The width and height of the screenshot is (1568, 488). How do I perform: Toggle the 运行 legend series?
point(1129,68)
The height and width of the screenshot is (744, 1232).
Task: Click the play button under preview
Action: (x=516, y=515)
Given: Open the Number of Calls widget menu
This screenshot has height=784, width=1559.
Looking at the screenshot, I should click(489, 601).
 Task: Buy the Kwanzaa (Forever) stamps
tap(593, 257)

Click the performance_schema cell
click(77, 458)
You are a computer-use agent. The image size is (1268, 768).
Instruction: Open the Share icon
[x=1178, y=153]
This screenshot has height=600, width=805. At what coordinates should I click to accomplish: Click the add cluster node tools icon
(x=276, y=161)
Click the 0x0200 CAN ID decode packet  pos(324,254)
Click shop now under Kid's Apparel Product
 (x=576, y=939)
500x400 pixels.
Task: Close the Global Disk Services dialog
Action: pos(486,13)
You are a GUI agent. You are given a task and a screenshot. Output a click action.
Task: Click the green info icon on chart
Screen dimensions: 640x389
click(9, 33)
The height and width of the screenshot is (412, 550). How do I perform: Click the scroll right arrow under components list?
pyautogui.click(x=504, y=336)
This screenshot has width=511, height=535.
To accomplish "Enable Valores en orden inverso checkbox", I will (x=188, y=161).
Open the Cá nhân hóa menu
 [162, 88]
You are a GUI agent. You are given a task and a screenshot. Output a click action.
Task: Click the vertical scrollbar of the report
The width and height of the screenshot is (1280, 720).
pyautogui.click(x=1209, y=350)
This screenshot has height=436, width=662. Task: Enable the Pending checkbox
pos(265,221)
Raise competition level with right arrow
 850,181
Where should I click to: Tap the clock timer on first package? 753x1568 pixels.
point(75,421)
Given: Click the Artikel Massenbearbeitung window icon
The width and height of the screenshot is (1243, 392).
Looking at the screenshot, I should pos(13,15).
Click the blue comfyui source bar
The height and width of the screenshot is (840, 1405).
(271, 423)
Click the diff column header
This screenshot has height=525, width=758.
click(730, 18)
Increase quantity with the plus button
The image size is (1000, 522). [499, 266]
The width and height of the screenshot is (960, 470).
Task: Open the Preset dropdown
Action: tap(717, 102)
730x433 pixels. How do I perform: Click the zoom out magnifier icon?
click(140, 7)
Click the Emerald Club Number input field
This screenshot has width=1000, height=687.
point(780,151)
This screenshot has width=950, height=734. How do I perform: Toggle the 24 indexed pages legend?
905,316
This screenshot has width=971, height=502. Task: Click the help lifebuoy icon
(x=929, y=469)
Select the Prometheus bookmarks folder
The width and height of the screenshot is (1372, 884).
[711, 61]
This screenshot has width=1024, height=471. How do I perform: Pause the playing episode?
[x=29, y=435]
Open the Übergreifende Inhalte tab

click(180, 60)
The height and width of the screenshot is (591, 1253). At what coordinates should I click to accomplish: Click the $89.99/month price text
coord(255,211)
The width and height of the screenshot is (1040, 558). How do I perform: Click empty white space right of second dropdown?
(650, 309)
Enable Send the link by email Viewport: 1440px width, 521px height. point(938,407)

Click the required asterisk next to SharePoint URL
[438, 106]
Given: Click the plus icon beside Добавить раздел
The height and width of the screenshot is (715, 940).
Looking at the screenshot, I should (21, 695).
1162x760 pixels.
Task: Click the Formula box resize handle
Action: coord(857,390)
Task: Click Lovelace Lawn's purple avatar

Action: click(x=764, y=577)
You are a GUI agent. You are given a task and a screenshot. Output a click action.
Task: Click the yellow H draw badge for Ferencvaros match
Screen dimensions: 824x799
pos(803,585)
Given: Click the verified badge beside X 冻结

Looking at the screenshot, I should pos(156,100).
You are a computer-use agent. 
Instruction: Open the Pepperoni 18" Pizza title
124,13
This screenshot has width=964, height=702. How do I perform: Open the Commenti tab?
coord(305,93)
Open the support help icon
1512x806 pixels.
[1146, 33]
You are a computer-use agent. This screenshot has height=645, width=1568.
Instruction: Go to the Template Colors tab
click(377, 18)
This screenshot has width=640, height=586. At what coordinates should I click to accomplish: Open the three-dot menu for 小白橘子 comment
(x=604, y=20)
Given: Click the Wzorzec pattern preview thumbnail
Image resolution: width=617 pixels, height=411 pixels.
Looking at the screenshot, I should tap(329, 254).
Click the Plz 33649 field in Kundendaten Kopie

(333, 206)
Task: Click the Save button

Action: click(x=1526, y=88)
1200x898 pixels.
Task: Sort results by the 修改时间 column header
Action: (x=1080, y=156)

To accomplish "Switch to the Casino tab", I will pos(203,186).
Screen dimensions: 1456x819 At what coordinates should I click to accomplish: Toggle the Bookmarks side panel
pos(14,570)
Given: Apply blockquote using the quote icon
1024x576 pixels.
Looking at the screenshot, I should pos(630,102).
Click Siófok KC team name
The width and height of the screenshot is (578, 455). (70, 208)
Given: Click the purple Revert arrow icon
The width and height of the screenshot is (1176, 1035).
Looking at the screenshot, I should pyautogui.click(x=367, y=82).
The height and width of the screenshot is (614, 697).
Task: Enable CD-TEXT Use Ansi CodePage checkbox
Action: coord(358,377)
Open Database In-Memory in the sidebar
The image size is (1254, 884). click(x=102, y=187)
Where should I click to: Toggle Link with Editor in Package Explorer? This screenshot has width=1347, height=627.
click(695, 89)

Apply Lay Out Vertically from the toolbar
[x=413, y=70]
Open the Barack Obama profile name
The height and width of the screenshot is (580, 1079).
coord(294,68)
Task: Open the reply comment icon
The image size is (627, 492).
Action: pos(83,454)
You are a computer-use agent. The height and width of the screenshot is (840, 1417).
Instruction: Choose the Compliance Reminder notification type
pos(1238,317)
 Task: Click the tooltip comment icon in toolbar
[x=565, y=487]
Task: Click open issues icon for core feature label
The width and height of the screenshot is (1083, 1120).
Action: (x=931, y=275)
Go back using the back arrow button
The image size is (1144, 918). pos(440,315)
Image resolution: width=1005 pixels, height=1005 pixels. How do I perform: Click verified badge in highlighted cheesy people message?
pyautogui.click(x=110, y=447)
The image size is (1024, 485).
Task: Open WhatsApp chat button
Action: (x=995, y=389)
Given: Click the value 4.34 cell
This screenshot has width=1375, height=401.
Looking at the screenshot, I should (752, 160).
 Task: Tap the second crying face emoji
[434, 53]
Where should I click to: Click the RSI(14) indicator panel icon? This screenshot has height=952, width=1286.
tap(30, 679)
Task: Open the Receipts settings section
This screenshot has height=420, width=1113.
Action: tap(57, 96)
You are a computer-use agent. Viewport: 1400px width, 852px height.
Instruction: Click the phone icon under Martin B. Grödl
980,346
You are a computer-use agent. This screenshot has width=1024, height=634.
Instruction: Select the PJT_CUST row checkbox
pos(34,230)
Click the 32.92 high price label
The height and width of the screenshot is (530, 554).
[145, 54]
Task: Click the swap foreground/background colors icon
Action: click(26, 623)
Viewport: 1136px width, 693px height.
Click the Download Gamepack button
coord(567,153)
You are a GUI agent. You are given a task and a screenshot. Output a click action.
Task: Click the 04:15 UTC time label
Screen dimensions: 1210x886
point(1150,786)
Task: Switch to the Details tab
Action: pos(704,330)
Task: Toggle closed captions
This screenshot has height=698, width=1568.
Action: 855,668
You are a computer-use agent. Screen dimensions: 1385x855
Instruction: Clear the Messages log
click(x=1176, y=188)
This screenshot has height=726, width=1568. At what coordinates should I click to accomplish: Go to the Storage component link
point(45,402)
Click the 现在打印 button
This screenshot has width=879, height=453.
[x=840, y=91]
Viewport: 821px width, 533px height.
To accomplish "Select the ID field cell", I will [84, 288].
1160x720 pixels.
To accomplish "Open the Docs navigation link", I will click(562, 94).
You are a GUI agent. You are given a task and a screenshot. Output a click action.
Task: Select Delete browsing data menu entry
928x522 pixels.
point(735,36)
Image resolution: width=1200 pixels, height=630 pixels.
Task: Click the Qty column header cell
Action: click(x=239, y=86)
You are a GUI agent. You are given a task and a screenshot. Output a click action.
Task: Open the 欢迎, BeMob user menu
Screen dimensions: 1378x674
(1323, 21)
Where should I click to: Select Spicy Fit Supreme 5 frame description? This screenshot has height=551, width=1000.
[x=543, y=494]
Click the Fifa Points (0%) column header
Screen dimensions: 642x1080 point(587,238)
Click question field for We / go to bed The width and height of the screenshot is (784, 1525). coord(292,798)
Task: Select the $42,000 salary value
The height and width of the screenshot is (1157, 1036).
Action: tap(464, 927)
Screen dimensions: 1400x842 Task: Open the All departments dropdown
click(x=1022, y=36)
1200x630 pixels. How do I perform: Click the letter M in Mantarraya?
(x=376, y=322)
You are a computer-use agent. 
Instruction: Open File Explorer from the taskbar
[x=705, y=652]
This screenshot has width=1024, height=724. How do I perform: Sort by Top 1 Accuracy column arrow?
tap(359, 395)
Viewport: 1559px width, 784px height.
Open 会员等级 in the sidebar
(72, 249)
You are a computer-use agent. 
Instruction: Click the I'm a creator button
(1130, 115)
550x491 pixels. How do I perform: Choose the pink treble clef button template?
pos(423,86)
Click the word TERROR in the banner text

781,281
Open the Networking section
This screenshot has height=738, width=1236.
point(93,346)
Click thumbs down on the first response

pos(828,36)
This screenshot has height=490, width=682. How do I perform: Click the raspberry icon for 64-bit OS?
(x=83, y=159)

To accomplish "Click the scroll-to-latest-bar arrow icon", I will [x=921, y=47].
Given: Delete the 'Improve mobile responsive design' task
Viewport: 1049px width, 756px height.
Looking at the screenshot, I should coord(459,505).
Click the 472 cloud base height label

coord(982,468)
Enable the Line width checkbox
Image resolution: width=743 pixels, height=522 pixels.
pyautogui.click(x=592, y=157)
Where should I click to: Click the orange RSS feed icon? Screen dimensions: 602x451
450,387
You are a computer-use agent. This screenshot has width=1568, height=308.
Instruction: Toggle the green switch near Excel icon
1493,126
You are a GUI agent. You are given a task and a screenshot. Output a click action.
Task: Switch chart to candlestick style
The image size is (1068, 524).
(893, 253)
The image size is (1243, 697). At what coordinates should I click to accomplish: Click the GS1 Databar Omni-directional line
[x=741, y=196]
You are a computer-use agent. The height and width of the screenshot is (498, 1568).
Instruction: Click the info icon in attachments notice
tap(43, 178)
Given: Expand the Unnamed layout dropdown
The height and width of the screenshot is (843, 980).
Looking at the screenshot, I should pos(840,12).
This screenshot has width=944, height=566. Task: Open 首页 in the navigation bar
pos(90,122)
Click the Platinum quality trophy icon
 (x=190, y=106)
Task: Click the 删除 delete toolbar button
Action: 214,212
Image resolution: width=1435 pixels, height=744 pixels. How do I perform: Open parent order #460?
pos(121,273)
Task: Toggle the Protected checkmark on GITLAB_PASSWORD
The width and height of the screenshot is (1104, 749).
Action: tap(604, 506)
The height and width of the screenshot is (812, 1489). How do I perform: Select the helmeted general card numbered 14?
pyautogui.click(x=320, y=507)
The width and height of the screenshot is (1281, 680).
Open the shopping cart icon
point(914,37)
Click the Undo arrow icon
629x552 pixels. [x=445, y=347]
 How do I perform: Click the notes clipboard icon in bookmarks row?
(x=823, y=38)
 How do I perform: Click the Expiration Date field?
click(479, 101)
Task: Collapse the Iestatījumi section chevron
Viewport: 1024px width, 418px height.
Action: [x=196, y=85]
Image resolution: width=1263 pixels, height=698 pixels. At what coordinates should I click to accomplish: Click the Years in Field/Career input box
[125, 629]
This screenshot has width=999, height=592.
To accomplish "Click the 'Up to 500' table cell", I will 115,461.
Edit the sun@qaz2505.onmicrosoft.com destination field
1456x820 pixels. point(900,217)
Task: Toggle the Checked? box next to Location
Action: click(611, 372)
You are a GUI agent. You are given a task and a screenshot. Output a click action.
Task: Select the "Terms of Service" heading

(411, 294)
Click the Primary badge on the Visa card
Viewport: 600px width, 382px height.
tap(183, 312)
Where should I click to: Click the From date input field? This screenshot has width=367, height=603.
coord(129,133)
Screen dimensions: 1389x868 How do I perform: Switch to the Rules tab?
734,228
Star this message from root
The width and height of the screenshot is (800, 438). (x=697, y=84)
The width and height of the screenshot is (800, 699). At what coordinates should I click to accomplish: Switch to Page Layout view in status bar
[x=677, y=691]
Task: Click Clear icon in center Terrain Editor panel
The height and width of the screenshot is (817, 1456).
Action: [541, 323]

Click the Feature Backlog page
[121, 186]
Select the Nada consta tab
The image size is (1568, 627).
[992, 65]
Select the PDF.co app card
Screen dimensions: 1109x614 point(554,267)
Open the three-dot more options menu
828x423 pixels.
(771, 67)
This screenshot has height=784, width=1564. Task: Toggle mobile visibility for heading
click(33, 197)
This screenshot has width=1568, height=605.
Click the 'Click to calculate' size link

TASK GOAL =
A single number is the answer here: the count of lines in the material above holding the string "will".

SOLVED EXERCISE =
6